Whitlock: Black men allowed the music industry to create Lil Nas X and other morally bankrupt 'Industry Babies.'

For those of us outraged by rapper Lil Nas X's latest soft-porn music video, we have no one to blame other than ourselves.

We created Little Nasty X-rated when we danced to Too Short's "Freaky Tales," shouted "Me So Horny" at the request of the 2 Live Crew, co-signed Snoop's "Doggystyle," and rapped along to Lil Kim and 50 Cent's "Magic Stick."

We've spent 30 years defining black culture as an extension of hip-hop's pornographic lyrics and celebration of prison life.

Lil Nas X is simply holding a mirror. His sexually explicit, gay-in-prison video for the song "Industry Baby" is perfectly named. The industry birthed, nurtured, and is now hosting his coming-out party. He is the industry's baby. The industry has reared millions of Lil Nas Xs. They're not confined to our prisons and jails. Prison culture has been exported to mainstream society through music. The tatts, the cornrows, the sagging pants, the crude language, the gladiator violence, and the sexual fluidity have all been normalized.

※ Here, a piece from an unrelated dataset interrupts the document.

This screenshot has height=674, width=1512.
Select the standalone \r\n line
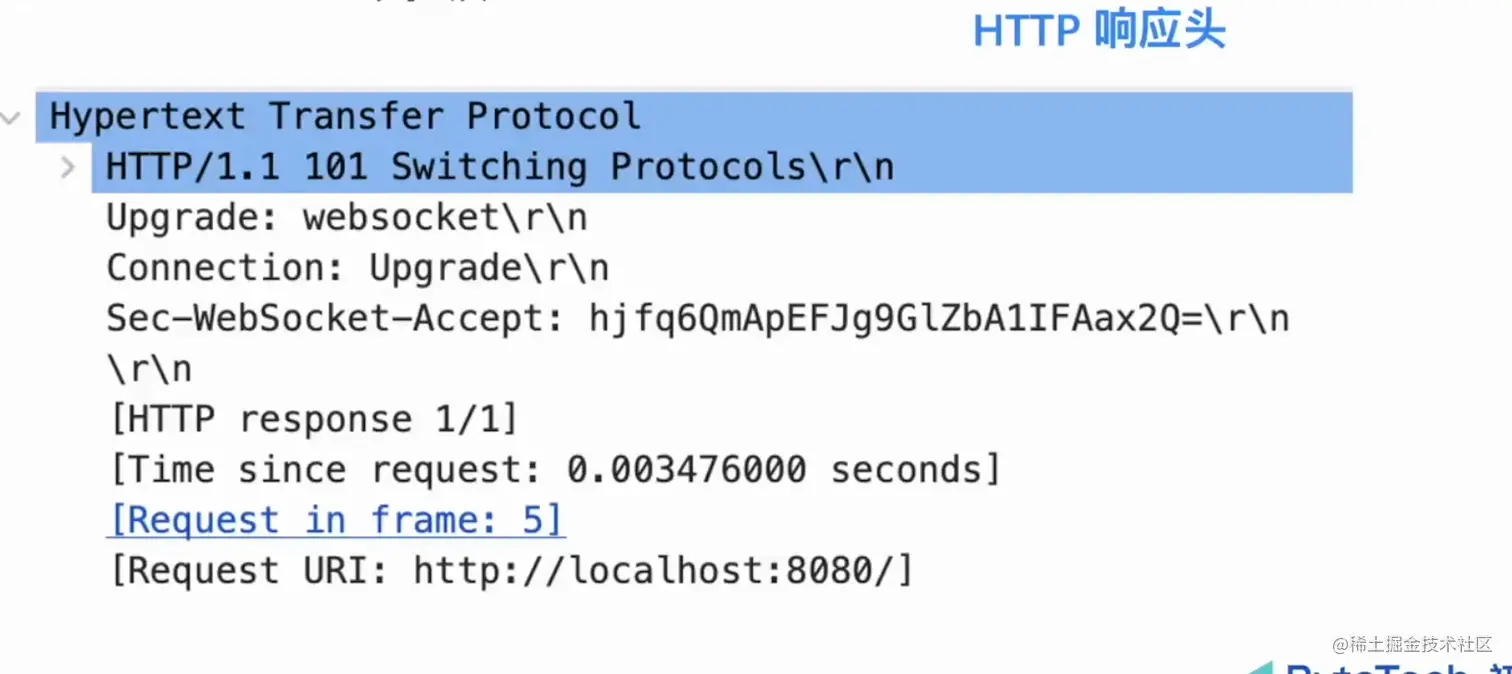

Go listen to what we've been partying to for the past three decades. You thought "No Vaseline" was a diss track? Wrong D word. Try again.

Lil Nas X heard the message loud and queer.

"Y'all be silent as hell when n*****s dedicate their entire music catalogue to rapping about sleeping with multiple women," Nas X tweeted Sunday at Dr. Boyce Watkins, a black public intellectual who criticized X's music. "But when I do anything remotely sexual I'm 'being sexually irresponsible' and 'causin more men to die from AIDS.' Y'all hate gay people and don't hide it."

Nas X needs a better understanding of the adverb "remotely." His latest video is more than remotely sexual. The video starts innocently. A black prosecutor accuses Lil Nas X of the crime of homosexuality. A black judge sentences the rapper to five years in Montero State Prison for being gay. Nas plays the role of judge, prosecutor, defendant, and jury member. From there, things turn quite sexual. Nas makes it rain and simulates doggystyle sex with his cellmate. There's a shower scene with Nas and a half dozen naked inmates who appear to be auditioning for a remake of Janet Jackson's "Rhythm Nation" video.

By normal standards, "Industry Baby" is more than "remotely" sexual. By today's rap music standards, the video is relatively tame. It's not quite Cardi B's "Wet A$ P***y," the BET Awards' 2020 video and song of the year, the American Music Awards' song of the year, and the People's Choice Award for best collaboration.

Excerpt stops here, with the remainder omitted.